From: Willy Tarreau <w@1wt.eu>
Date: Wed, 28 Jul 2021 13:27:37 +0000 (+0200)
Subject: BUG/MEDIUM: connection: close a rare race between idle conn close and takeover
X-Git-Tag: v2.5-dev3~15
X-Git-Url: http://git.ipfire.org/cgi-bin/gitweb.cgi?a=commitdiff_plain;h=6ed242ece6b5bc5c99a10350ded1bdd6321dde8b;p=thirdparty%2Fhaproxy.git

BUG/MEDIUM: connection: close a rare race between idle conn close and takeover

The takeover of idle conns between threads is particularly tricky, for
two reasons:
  - there's no way to atomically synchronize kernel-side polling with
    userspace activity, so late events will always be reported for some
    FDs just migrated ;

  - upon error, an FD may be immediately reassigned to whatever other
    thread since it's process-wide.

The current model uses the FD's thread_mask to figure if an FD still
ought to be reported or not, and a per-thread idle connection queue
from which eligible connections are atomically added/picked. I/Os
coming from the bottom for such a connection must remove it from the
list so that it's not elected. Same for timeout tasks and iocbs. And
these last ones check their context under the idle_conn lock to judge
if they're still allowed to run.

One rare case was omitted: the wake() callback. This one is rare, it
may serve to notify about finalized connect() calls that are not being
polled, as well as unhandled shutdowns and errors. This callback was
not protected till now because it wasn't seen as sensitive, but there
exists a particular case where it may be called without protectoin in
parallel to a takeover. This happens in the following sequence:

  - thread T1 wants to establish an outgoing connection
  - the connect() call returns EINPROGRESS
  - the poller adds it using epoll_ctl()
  - epoll_wait() reports it, connect() is done. The connection is
    not being marked as actively polled anymore but is still known
    from the poller.
  - the request is sent over that connection using send(), which
    queues to system buffers while data are being delivered
  - the scheduler switches to other tasks
  - the request is physically sent
  - the server responds
  - the stream is notified that send() succeeded, and makes progress,
    trying to recv() from that connection
  - the recv() succeeds, the response is delivered
  - the poller doesn't need to be touched (still no active polling)
  - the scheduler switches to other tasks
  - the server closes the connection
  - the poller on T1 is notified of the SHUTR and starts to call mux->wake()
  - another thread T2 takes over the connection
  - T2 continues to run inside wake() and releases the connection
  - T2 is just dereferencing it.
  - BAM.

The most logical solution here is to surround the call to wake() with an
atomic removal/insert of the connection from/into the idle conns lists.
This way, wake() is guaranteed to run alone. Any other poller reporting
the FD will not have its tid_bit in the thread_mask si will not bother
it. Another thread trying a takeover will not find this connection. A
task or tasklet being woken up late will either be on the same thread,
or be called on another one with a NULL context since it will be the
consequence of previous successful takeover, and will be ignored. Note
that the extra cost of a lock and tree access here have a low overhead
which is totally amortized given that these ones roughly happen 1-2
times per connection at best.

While it was possible to crash the process after 10-100k req using H2
and a hand-refined configuration achieving perfect synchronism between
a long (20+) chain of proxies and a short timeout (1ms), now with that
fix this never happens even after 10M requests.

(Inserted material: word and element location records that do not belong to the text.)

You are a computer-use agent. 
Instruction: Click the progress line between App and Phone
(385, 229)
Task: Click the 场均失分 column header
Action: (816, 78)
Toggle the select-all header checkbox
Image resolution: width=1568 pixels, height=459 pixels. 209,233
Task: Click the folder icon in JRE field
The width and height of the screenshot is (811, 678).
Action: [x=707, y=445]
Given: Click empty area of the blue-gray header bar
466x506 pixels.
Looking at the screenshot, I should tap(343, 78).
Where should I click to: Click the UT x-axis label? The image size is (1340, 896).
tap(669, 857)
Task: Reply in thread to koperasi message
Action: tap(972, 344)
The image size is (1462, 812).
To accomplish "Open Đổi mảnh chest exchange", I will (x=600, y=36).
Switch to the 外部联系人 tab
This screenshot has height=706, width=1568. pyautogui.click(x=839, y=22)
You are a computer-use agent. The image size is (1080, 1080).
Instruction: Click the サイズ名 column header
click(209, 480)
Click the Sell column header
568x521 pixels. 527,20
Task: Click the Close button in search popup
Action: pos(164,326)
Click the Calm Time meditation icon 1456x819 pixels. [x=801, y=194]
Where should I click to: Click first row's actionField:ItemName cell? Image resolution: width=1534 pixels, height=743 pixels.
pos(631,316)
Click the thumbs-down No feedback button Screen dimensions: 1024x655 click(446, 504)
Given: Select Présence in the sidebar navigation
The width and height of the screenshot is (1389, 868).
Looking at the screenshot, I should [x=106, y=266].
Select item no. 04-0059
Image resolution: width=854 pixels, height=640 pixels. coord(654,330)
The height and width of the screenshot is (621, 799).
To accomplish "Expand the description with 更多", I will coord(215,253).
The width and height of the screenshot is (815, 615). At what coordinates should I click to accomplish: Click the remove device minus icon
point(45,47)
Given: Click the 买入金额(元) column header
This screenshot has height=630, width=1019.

Many thanks to Olivier for proposing this solution and explaining why
it works.

This should be backported as far as 2.2 (when inter-thread takeover was
introduced). The code in older versions will be found in conn_fd_handler().
A workaround consists in disabling inter-thread pool sharing using:

    tune.idle-pool.shared off
---

diff --git a/include/haproxy/connection.h b/include/haproxy/connection.h
index f766578f9c..77afb2bb00 100644
--- a/include/haproxy/connection.h
+++ b/include/haproxy/connection.h
@@ -247,6 +247,16 @@ static inline int conn_notify_mux(struct connection *conn, int old_flags, int fo
 	 *  - end of HANDSHAKE with CONNECTED set
 	 *  - regular data layer activity
 	 *
+	 * One tricky case is the wake up on read0 or error on an idle
+	 * backend connection, that can happen on a connection that is still
+	 * polled while at the same moment another thread is about to perform a
+	 * takeover. The solution against this is to remove the connection from
+	 * the idle list if it was in it, and possibly reinsert it at the end
+	 * if the connection remains valid. The cost is non-null (locked tree
+	 * removal) but remains low given that this is extremely rarely called.
+	 * In any case it's guaranteed by the FD's thread_mask that we're
+	 * called from the same thread the connection is queued in.
+	 *
 	 * Note that the wake callback is allowed to release the connection and
 	 * the fd (and return < 0 in this case).
 	 */
@@ -254,9 +264,28 @@ static inline int conn_notify_mux(struct connection *conn, int old_flags, int fo
 	     ((conn->flags ^ old_flags) & CO_FL_NOTIFY_DONE) ||
 	     ((old_flags & CO_FL_WAIT_XPRT) && !(conn->flags & CO_FL_WAIT_XPRT))) &&
 	    conn->mux && conn->mux->wake) {
+		uint conn_in_list = conn->flags & CO_FL_LIST_MASK;
+		struct server *srv = objt_server(conn->target);
+
+		if (conn_in_list) {
+			HA_SPIN_LOCK(IDLE_CONNS_LOCK, &idle_conns[tid].idle_conns_lock);
+			conn_delete_from_tree(&conn->hash_node->node);
+			HA_SPIN_UNLOCK(IDLE_CONNS_LOCK, &idle_conns[tid].idle_conns_lock);
+		}
+
 		ret = conn->mux->wake(conn);
 		if (ret < 0)
 			goto done;
+
+		if (conn_in_list) {
+			struct eb_root *root = (conn_in_list == CO_FL_SAFE_LIST) ?
+				&srv->per_thr[tid].safe_conns :
+				&srv->per_thr[tid].idle_conns;
+
+			HA_SPIN_LOCK(IDLE_CONNS_LOCK, &idle_conns[tid].idle_conns_lock);
+			ebmb_insert(root, &conn->hash_node->node, sizeof(conn->hash_node->hash));
+			HA_SPIN_UNLOCK(IDLE_CONNS_LOCK, &idle_conns[tid].idle_conns_lock);
+		}
 	}
  done:
 	return ret;